Римас Туминас. Либо я сон весной увидел, либо шепнул кто, но почувствовал я себя как Эдип. Выспавшись, умывшись, понял, что не такой уж я и царь, не так уж я и велик. А что спектакли мои будут самыми интересными, когда мне будет от 51 до 57 лет. И мысль эта, звук этот меня не покидают. Надо взрослеть за оставшееся время, подготовиться к этому моменту, перестать бегать, шутить перестать. Вот ставил я «Ричарда». Фантастические были репетиции — так мы хохотали. Я играл в театр, потому что ответственности никакой не было — я завершал работу, начатую другим режиссером. И вышло нечто очень театральное, праздник. Думал я, что Ричарда III надо играть на дне моря. Не буквально — на дне с водорослями. Но как будто бы в бывшей нашей жизни. Не зря ведь говорят, что мы вышли из воды. Вода для меня — святое. Я с ней по-бытовому обращаться не могу. Вот если сыграть на дне, то любое резкое, нелепое движение все замутит. И видно, как что-то проплывает мимо, большой корабль, выбрасывает что-то от цивилизации — туфлю, табуретку, стульчик какой-то. Предмет к нам опускается, и мы с ним играем. Используем его в жизни на дне.

Бытие наше становится более смешным, но прозрачно смешным, и жалким, и любимым. Хочется соскучиться по жизни на земле. Кажется, что не той жизнью живем, не так живем. От этого и появляются рыбы. Или летающая змея — хотелось ее сделать для «Эдипа». Эдип выращивает зверей, тигр у него в клетке растет, он с ним дружит и с тигром приходит к народу и говорит: «Ну, ну что? Чем недовольны?» Или с динозавром выходит. Этого я ничего не сделал. Но эти трое, которые смешат, — это Хор. Последний Хор. Потом пришел отец Александра Македонского, полисы забрал, разнес. А это последняя жизнь полиса, острова, островка. И это последние греки, которые прощаются с созданной ими общиной, с попыткой создания идеального мира. Когда-то это был Хор. Греческий. На котурнах. На лестнице. Но менялись вкусы, традиции, возникли финансовые сложности. Их не субсидировали. Хор распался. Остались не самые удачливые, не совсем здоровые, которые думают, что они — еще Хор, что они еще кому-то нужны. Хотя их трое всего осталось. В конце концов все вымерли, земля зараженная, грибы, растения, крысы.

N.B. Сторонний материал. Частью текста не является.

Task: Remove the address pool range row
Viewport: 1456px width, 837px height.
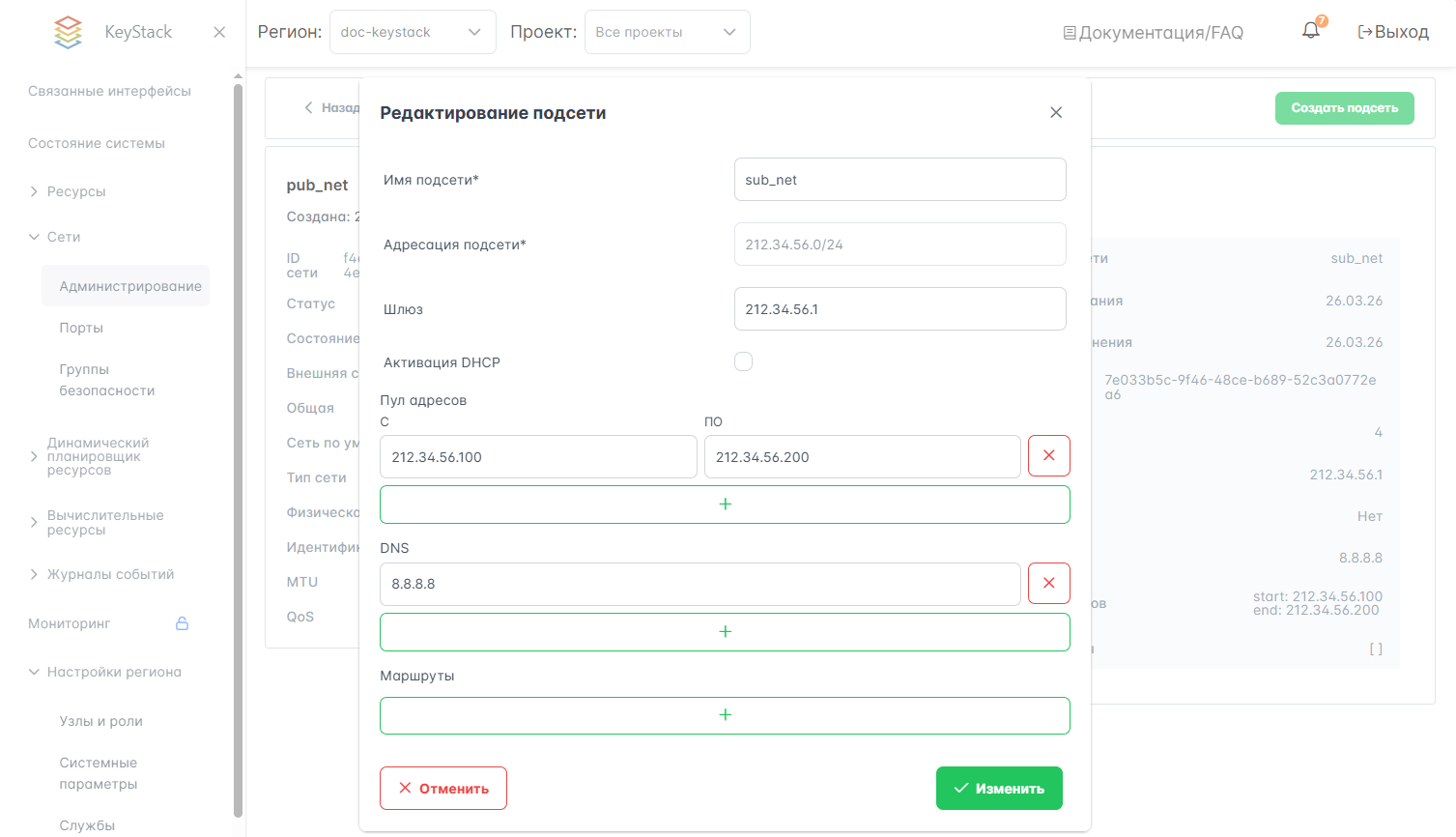Action: point(1048,456)
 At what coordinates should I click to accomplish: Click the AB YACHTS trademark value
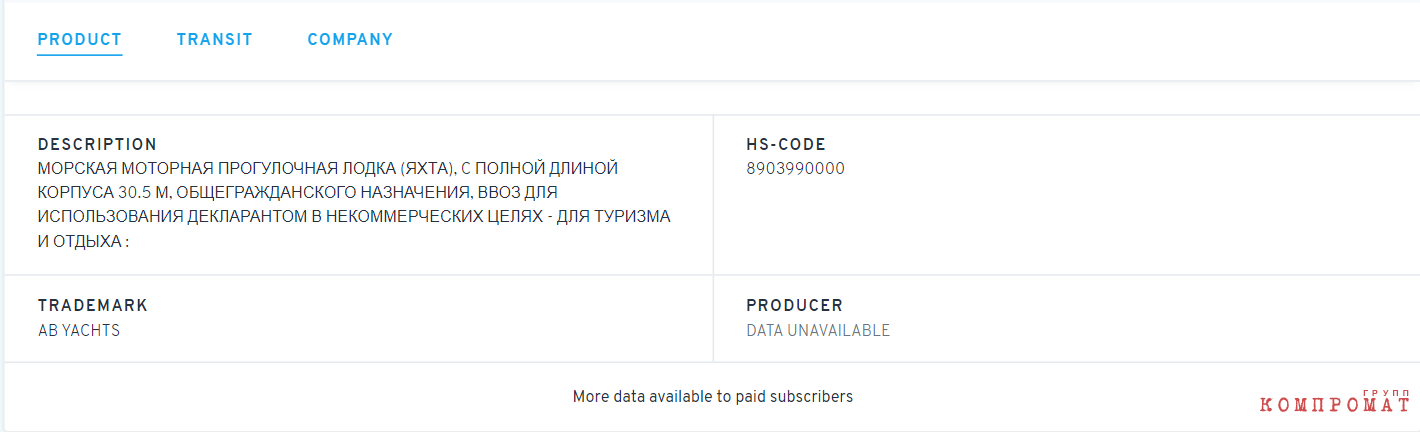tap(79, 331)
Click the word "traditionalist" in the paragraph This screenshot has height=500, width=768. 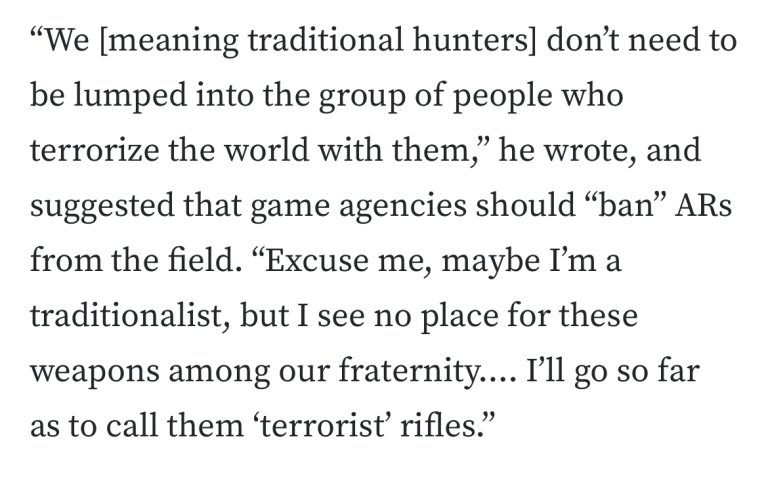[x=130, y=315]
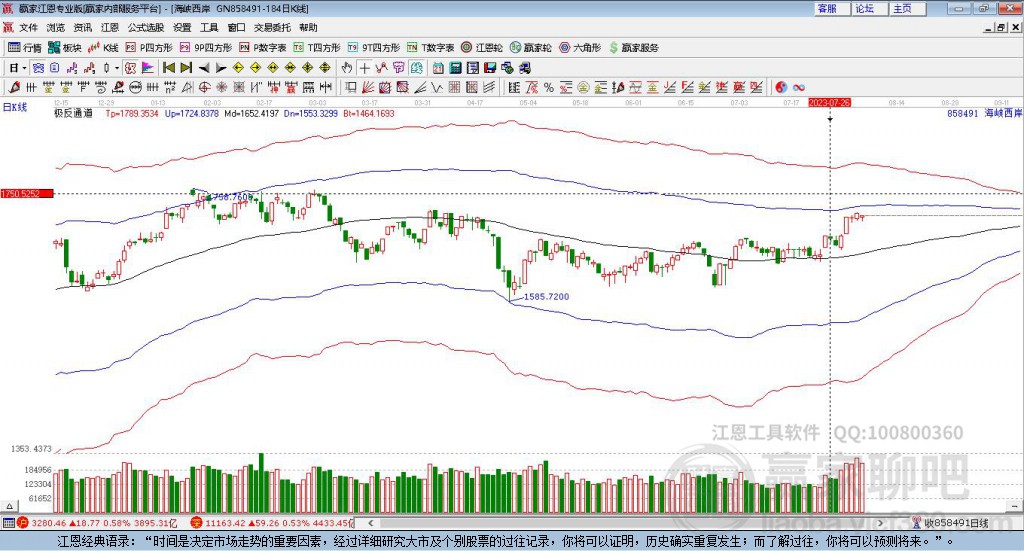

То есть зараженность земли диктовала такую опасную жизнь. И я хотел, чтобы все ходили на котурнах, на табуретках, на чем-то еще. Потому что земля зараженная, они не могут ни лечь, ни сесть, надо висеть в воздухе. Отличная была бы игра, но я испугался так сделать.

Еще очень трудно оказалось идти по логике. Мы умеем сюжет делать, рассказывать, но строить логику — дело сложное. Хористы нужны мне были, чтобы вернуться к логическому мышлению.

«Царь Эдип». Сцена из спектакля. Фото из архива журнала

«Царь Эдип». Сцена из спектакля.
Фото из архива журнала

М. Т. Но почему ты взял трагедию? Ведь трагическое мышление тебе явно не присуще.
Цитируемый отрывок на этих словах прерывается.